DATA SUPPLIED →
────────────────────────────────────────

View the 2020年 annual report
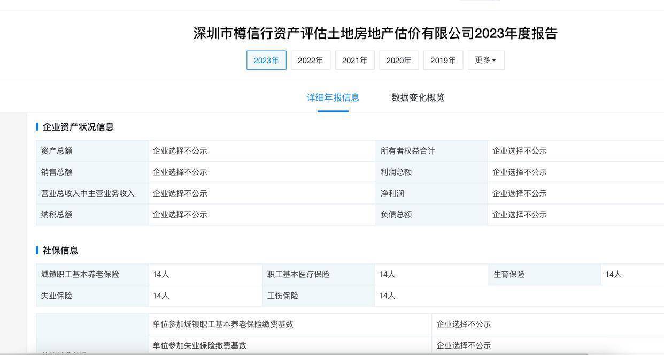The width and height of the screenshot is (664, 355). pos(399,61)
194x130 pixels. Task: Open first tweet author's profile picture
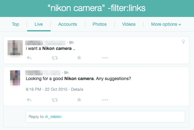point(15,48)
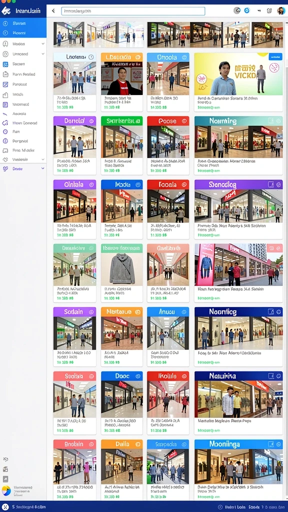Click the heart icon beside Drooe in sidebar
Image resolution: width=288 pixels, height=512 pixels.
[5, 169]
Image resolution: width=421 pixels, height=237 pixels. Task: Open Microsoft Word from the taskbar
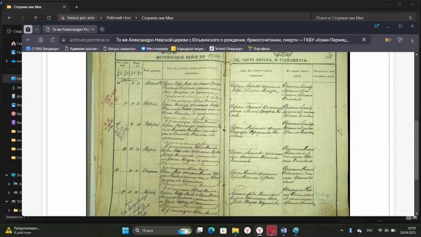tap(283, 231)
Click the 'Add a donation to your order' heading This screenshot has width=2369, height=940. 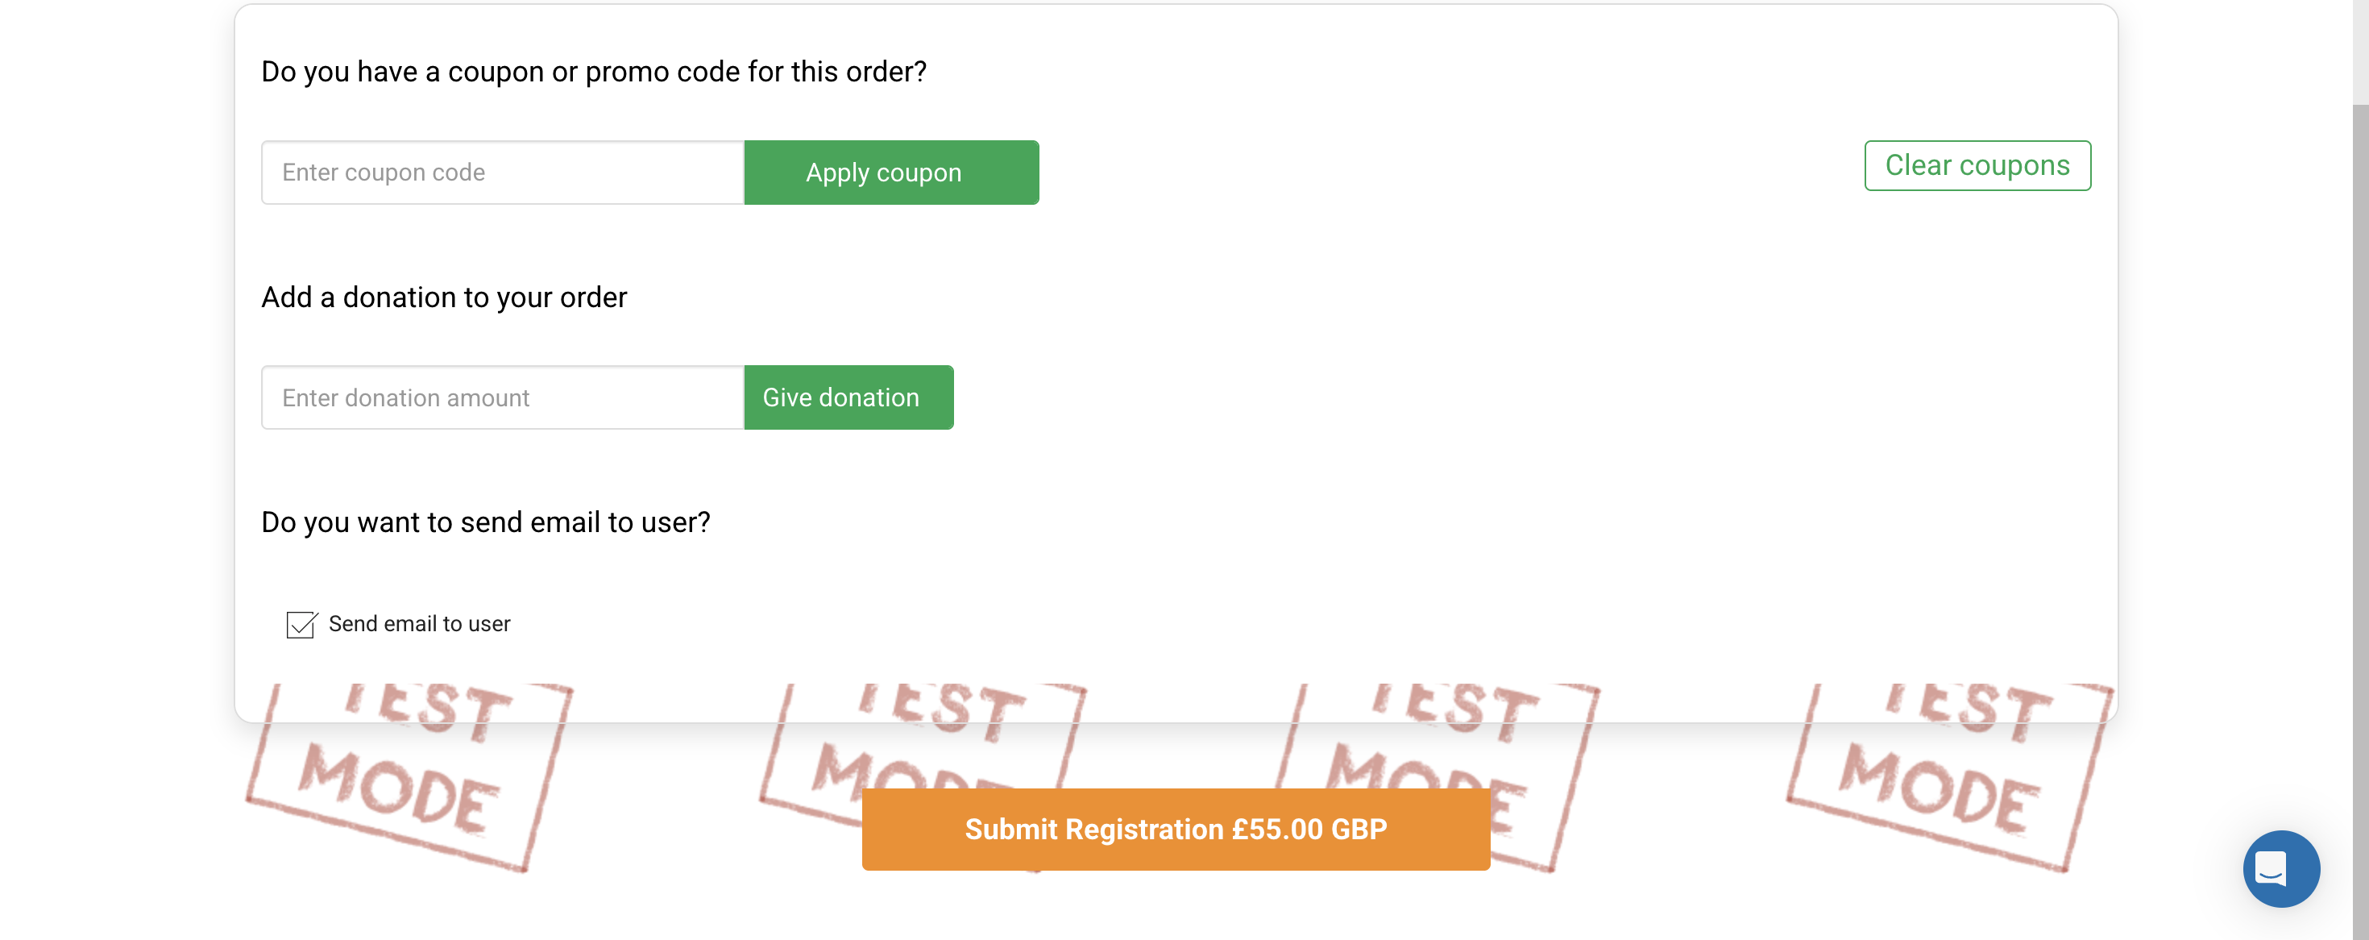[x=443, y=297]
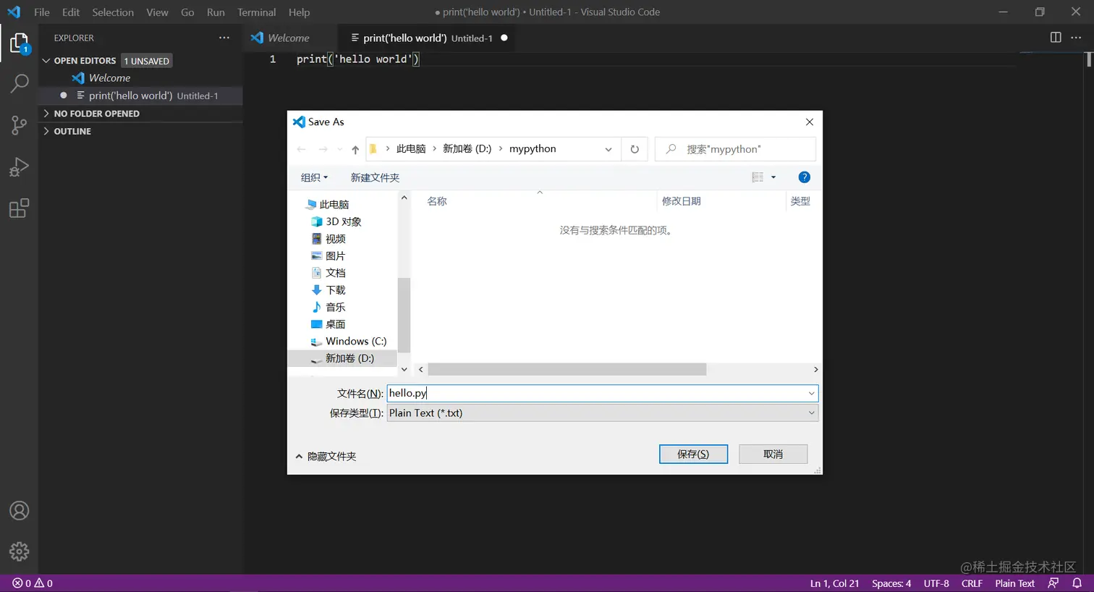Open the breadcrumb path dropdown arrow

click(608, 148)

────────────────────────────────────────

TO BE DONE → Put the lines of the records starting at the line containing "194x130 pixels. Task: Open" and ending at the line containing "tap(283, 231)" into a JSON list of strings, one string per line and blank lines left out. Leave the pictures out.

EXERCISE OUTPUT →
[
  "194x130 pixels. Task: Open first tweet author's profile picture",
  "point(15,48)",
  "Click the heart icon beside Drooe in sidebar",
  "Image resolution: width=288 pixels, height=512 pixels.",
  "[5, 169]",
  "Image resolution: width=421 pixels, height=237 pixels. Task: Open Microsoft Word from the taskbar",
  "tap(283, 231)"
]